I haven't gotten around to trying again yet but the issue was everything settled to the bottom of the amp. Keeping it in hot water for 30 min allowed it to break up and for me to shake it up. As I drew it up it was already settling. I will trry it with a bigger pin just gotta get some. All I have are 23&25.


----------



## OuchThatHurts (Aug 24, 2013)

Concreteguy said:


> This is true. But with the addition of a surfactant like polysorbate-80. You can truly turn it into a solusion that will look like milk and push threw a 30 gage pin.
> 
> CG



Great info! Will try... on my, uh... horses.


----------



## OuchThatHurts (Aug 24, 2013)

bigpoppie said:


> I will trry it with a bigger pin just gotta get some. All I have are 23&25.


Have you tried a Cuisinart? (LOL)


----------



## bigpoppie (Aug 24, 2013)

OuchThatHurts said:


> Have you tried a Cuisinart? (LOL)



I'm soon just gonna dig a hole through my skin and pour the shit in.


----------



## FordFan (Aug 25, 2013)

10+ years ago I had my first and last experience with test susp.  Shit clogged so bad all I could use was 18ga. I literally would pull of of vial and stab my ass and inject as fast as I could (1cc). There were times stuff would solidify before finishing. Fwiw, mine was 20ml from Mexico but can't remember the brand.

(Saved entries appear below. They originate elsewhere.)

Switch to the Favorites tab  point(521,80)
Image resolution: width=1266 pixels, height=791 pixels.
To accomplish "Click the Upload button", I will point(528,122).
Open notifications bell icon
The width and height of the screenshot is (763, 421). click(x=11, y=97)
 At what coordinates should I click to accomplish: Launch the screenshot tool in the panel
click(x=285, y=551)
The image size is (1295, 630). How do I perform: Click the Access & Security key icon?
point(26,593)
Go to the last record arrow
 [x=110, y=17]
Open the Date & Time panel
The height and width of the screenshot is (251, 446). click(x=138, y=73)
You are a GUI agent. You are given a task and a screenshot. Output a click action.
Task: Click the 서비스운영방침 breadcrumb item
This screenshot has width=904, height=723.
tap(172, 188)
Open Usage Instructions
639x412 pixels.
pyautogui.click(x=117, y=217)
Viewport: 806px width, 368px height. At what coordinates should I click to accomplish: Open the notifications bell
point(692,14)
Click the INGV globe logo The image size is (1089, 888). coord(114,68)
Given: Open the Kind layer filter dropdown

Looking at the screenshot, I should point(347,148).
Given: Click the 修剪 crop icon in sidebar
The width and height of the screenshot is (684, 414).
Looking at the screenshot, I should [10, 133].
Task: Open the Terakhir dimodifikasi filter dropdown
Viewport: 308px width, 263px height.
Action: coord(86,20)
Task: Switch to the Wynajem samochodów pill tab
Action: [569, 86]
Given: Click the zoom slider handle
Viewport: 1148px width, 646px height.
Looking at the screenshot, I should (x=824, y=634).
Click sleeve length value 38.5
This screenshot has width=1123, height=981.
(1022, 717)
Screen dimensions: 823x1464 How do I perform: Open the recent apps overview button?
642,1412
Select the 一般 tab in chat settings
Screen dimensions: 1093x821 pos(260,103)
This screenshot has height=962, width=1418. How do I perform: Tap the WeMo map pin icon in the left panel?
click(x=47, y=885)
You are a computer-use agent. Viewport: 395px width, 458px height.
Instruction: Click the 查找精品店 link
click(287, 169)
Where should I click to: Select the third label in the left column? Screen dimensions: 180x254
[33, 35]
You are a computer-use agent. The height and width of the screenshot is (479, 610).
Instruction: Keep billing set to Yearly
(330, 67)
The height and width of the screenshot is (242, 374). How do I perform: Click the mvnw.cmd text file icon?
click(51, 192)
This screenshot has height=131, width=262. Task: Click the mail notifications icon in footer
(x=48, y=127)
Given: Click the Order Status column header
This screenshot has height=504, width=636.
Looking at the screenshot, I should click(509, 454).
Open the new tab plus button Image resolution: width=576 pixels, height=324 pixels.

Short version, find TNE and be done.


----------



## OuchThatHurts (Aug 25, 2013)

FordFan said:


> 10+ years ago I had my first and last experience with test susp.  Shit clogged so bad all I could use was 18ga. I literally would pull of of vial and stab my ass and inject as fast as I could (1cc). There were times stuff would solidify before finishing. Fwiw, mine was 20ml from Mexico but can't remember the brand.
> 
> Short version, find TNE and be done.


Suspensions are TNE. But if I understand you, I think what you're just saying is use the OIL-based versions of suspension (where the test is better dissolved).


----------



## vikingquest (Aug 25, 2013)

I love tne.  Sort of addicted you could say lol


----------



## OuchThatHurts (Aug 26, 2013)

vikingquest said:


> I love tne.  Sort of addicted you could say lol


You and every other man on the planet that is addicted to being a dude.


----------



## vikingquest (Aug 26, 2013)

Lol very true


----------



## turbobusa (Aug 26, 2013)

FordFan said:


> 10+ years ago I had my first and last experience with test susp.  Shit clogged so bad all I could use was 18ga. I literally would pull of of vial and stab my ass and inject as fast as I could (1cc). There were times stuff would solidify before finishing. Fwiw, mine was 20ml from Mexico but can't remember the brand.
> 
> Short version, find TNE and be done.



Probably the old illium brand. Aussie labeling sold in mex
Denkall etc.. . T


----------



## Thor (Aug 28, 2013)

*Hey Bros...*

Try the susp from GP.. very nice and no problems like y'all are talkin about .:headbang:


----------



## bigpoppie (Aug 28, 2013)

thor said:


> try the susp from gp.. Very nice and no problems like y'all are talkin about .:headbang:



gp????


----------



## Concreteguy (Aug 28, 2013)

OuchThatHurts said:


> Suspensions are TNE. But if I understand you, I think what you're just saying is use the OIL-based versions of suspension (where the test is better dissolved).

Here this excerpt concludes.